Date: March 28, 2025

Description:

Out-of-bounds vulnerability was found in certain printer drivers for production printers, office/small office multifunction printers and laser printers that may prevent printing and/or potentially be able to execute arbitrary code when the print is processed by a malicious application.

Affected Printer Drivers:

• Generic Plus PCL6 Printer Driver – V3.12 and earlier
• Generic Plus UFR II Printer Driver - V3.12 and earlier
• Generic Plus LIPS4 Printer Driver - V3.12 and earlier
• Generic Plus LIPSLX Printer Driver - V3.12 and earlier
• Generic Plus PS Printer Driver - V3.12 and earlier
• Generic FAX Printer Driver - V10.65 and earlier

CVE/CVSS:

CVE-2025-1268:

Out-of-bounds vulnerability in EMF Recode processing of Generic Plus PCL6 Printer Driver / Generic Plus UFR II Printer Driver / Generic Plus LIPS4 Printer Driver / Generic Plus LIPSLX Printer Driver / Generic Plus PS Printer Driver / Generic FAX Printer Driver CVSS v3 CVSS:3.1/AV:N/AC:L/PR:N/UI:N/S:U/C:H/I:H/A:L Base Score: 9.4

Remediation:

Printer drivers designed to address the issue are available on websites of your local Canon sales representatives. We advise that our customers install the latest printer drivers available.

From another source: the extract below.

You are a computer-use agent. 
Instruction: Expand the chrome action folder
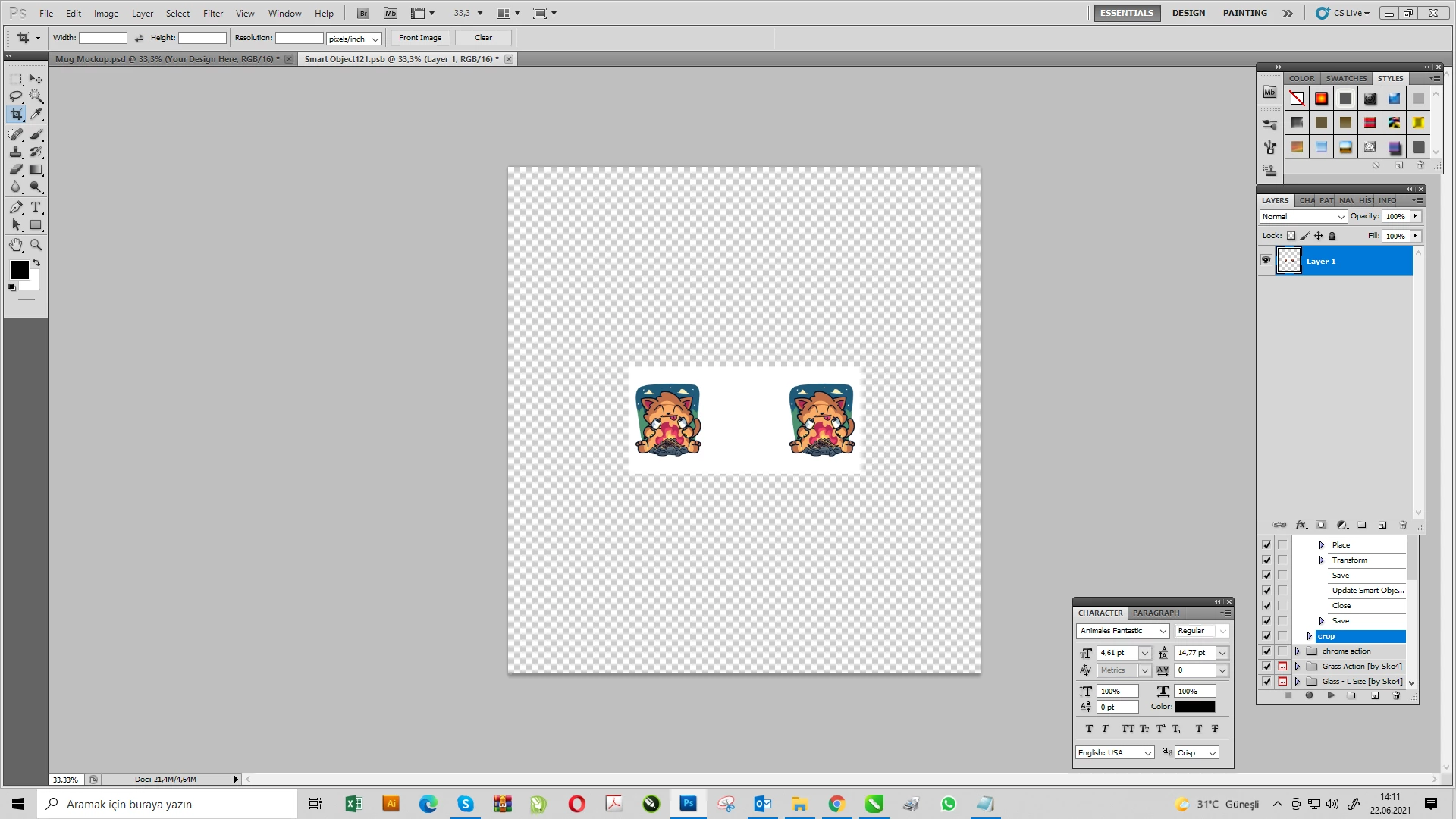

• Generic Plus PCL6 Printer Driver – V3.15 and higher
• Generic Plus UFR II Printer Driver - V3.15 and higher
• Generic Plus LIPS4 Printer Driver - V3.15 and higher
• Generic Plus LIPSLX Printer Driver - V3.15 and higher
• Generic Plus PS Printer Driver - V3.15 and higher
• Generic FAX Printer Driver - V10.66 and higher

Update History:

• 2025-04-17: Added affected printer drivers (Generic FAX Driver - V10.65 and earlier)
• 2025-03-28: Created

Thank you to Microsoft Offensive Research and Security Engineering Team (MORSE) for reporting this vulnerability.